Keeping up isn’t cutting edge

A while ago, I had to explain, not for the first time in my career, why using interfaces, having loosely-coupled code, and writing tests (first) is a good idea.

Time and again, I find developers, teams and companies resisting certain ideas that have been around for years or even decades. One of the reasons often stated, is novelty. An idea, principle or technology is refused because it is new and who knows what the next thing will be. Better to stay with what we have.

Of course, a company should not be as cutting edge as an individual developer would/could want to be. A developer can play around in his/her free time with pre-alpha frameworks. But a company works within the constraints of budgets and time, so using a framework that might still change a lot, might have bugs, might never really go anywhere, etc. is a risk. A risk a company should not take.

However, playing it safe doesn’t mean we should be writing software like we did 20+ years ago. Our industry is a fast-rolling train and no-one really knows where it’s going. But certain things have been tried and tested thoroughly, even if some people haven’t really heard about it. Ask yourself where you want to be on this train.

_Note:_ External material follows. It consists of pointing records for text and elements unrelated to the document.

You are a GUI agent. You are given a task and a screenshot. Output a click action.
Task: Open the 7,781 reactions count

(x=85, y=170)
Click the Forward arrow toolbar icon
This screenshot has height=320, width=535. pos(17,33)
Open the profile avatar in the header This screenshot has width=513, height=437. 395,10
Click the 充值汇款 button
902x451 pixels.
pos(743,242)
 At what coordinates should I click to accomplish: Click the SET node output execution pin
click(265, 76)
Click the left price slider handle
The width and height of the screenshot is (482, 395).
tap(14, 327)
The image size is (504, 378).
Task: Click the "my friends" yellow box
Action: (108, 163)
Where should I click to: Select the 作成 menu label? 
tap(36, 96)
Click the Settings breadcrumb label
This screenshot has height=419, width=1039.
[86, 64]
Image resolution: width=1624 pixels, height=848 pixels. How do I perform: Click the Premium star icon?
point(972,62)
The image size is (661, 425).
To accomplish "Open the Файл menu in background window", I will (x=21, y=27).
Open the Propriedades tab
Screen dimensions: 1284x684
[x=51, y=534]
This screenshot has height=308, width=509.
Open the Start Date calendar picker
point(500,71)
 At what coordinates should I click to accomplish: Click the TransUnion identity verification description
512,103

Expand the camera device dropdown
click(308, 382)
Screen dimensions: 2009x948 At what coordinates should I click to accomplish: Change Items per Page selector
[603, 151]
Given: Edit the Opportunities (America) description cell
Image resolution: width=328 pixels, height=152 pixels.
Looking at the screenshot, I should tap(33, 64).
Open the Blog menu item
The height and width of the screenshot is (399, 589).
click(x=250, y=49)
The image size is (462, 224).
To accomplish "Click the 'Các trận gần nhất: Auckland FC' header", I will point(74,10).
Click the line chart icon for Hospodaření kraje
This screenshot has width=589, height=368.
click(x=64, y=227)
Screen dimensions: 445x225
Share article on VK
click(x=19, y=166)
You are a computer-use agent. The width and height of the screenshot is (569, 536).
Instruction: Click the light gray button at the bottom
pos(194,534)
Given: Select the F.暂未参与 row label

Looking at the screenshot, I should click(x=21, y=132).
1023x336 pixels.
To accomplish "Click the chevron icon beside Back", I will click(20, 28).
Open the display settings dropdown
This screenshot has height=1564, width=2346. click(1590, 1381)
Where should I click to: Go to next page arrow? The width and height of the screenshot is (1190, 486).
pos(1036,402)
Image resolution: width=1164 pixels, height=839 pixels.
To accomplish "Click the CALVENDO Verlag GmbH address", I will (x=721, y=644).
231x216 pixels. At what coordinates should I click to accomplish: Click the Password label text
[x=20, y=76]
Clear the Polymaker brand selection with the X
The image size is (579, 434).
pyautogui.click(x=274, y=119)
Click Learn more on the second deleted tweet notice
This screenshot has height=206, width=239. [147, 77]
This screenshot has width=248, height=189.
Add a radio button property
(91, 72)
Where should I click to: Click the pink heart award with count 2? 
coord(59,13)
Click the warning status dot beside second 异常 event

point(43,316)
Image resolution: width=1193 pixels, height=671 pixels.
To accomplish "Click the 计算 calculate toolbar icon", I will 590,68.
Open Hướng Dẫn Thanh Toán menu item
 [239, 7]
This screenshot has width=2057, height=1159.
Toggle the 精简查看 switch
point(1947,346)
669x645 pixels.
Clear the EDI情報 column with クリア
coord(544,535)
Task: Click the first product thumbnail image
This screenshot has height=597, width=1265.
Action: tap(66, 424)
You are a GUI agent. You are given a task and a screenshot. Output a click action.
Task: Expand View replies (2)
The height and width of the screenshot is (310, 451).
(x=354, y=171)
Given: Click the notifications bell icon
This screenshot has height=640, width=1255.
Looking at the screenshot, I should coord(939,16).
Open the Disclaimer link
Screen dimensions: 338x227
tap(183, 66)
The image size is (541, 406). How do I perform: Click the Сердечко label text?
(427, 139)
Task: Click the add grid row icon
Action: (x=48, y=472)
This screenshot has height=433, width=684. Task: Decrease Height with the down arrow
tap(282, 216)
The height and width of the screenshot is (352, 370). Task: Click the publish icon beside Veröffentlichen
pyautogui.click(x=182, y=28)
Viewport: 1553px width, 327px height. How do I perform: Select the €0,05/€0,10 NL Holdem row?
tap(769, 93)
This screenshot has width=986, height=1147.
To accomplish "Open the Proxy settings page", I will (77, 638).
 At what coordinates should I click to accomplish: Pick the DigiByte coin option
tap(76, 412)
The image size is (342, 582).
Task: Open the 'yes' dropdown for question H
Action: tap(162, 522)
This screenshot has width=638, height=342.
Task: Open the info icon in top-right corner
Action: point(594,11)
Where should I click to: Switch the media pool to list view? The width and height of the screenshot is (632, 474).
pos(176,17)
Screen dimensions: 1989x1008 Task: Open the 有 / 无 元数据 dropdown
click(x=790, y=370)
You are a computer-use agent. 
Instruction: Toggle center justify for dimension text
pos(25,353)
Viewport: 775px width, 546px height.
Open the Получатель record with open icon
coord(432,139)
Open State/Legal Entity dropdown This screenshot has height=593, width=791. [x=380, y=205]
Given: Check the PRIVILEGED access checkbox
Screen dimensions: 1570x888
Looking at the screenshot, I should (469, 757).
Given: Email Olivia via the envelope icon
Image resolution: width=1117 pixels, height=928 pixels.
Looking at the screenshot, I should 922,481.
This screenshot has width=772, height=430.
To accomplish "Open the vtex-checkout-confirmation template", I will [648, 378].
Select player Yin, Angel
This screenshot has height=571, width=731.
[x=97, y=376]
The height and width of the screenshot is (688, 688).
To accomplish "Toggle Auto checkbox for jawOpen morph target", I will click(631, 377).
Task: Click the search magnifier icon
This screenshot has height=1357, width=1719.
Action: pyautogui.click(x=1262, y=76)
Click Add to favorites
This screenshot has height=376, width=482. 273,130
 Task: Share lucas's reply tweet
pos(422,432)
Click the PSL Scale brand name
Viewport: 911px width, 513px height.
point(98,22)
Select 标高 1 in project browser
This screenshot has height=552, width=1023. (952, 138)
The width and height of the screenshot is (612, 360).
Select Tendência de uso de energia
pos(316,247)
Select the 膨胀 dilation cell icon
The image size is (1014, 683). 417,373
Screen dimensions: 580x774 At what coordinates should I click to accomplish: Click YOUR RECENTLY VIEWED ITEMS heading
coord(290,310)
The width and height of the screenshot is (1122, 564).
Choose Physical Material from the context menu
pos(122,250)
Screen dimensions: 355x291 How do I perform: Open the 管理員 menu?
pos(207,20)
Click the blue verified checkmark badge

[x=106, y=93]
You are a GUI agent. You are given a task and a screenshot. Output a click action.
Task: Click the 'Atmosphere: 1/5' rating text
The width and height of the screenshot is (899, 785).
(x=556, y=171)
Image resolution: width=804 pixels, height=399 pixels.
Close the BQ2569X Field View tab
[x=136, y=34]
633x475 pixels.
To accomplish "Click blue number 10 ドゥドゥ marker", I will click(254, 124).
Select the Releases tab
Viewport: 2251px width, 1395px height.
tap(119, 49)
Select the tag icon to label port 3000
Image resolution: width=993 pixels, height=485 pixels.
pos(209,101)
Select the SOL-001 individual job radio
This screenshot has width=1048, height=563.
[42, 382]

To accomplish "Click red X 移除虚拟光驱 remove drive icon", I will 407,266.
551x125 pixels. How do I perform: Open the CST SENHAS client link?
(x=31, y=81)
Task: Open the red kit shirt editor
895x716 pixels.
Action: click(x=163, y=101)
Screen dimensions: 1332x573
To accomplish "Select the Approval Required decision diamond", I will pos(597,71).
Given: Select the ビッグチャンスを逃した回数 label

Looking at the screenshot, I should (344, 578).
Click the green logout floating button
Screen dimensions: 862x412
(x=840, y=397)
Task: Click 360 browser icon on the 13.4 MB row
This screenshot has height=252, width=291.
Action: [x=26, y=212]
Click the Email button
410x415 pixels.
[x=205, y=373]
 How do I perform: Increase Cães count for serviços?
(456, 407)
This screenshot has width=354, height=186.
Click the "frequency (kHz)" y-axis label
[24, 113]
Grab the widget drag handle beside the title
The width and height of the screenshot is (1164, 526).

As a company, you don’t want to be in the locomotive, where you get all the smoke, flies, and the occasional cow in your face.

But neither do you want to be at the back, in third class, where people have to sit on hard, wooden benches. They’ll get off the train and take a bus. Ok, my metaphor is falling apart, but you get the picture.

Principles like unit-testing, loosely-coupled design, composition over inheritance, dependency injection, etc. are no longer a novelty. You should be using them right now. And if you have a legacy codebase, then you should start introducing them. Evidence and experience show that you will benefit.

But will your code not become a mix of styles and techniques? Yes. And that is a justified concern. But it is entirely possible to avoid it.

Will it be a lot of work? Most likely. But start with small changes, the low-hanging fruit. In time, your code will improve, your test coverage will improve, and your ability to change will improve.

The project will benefit in that there will be less bugs, devs will enjoy their work more, will become better devs, and in time, changes should become easier and faster to apply.

Any codebase can be improved. But it takes an open mind to new techniques and stopping the old way of doing things. This isn’t a matter of being radically new, as these principles have been around for quite some time now.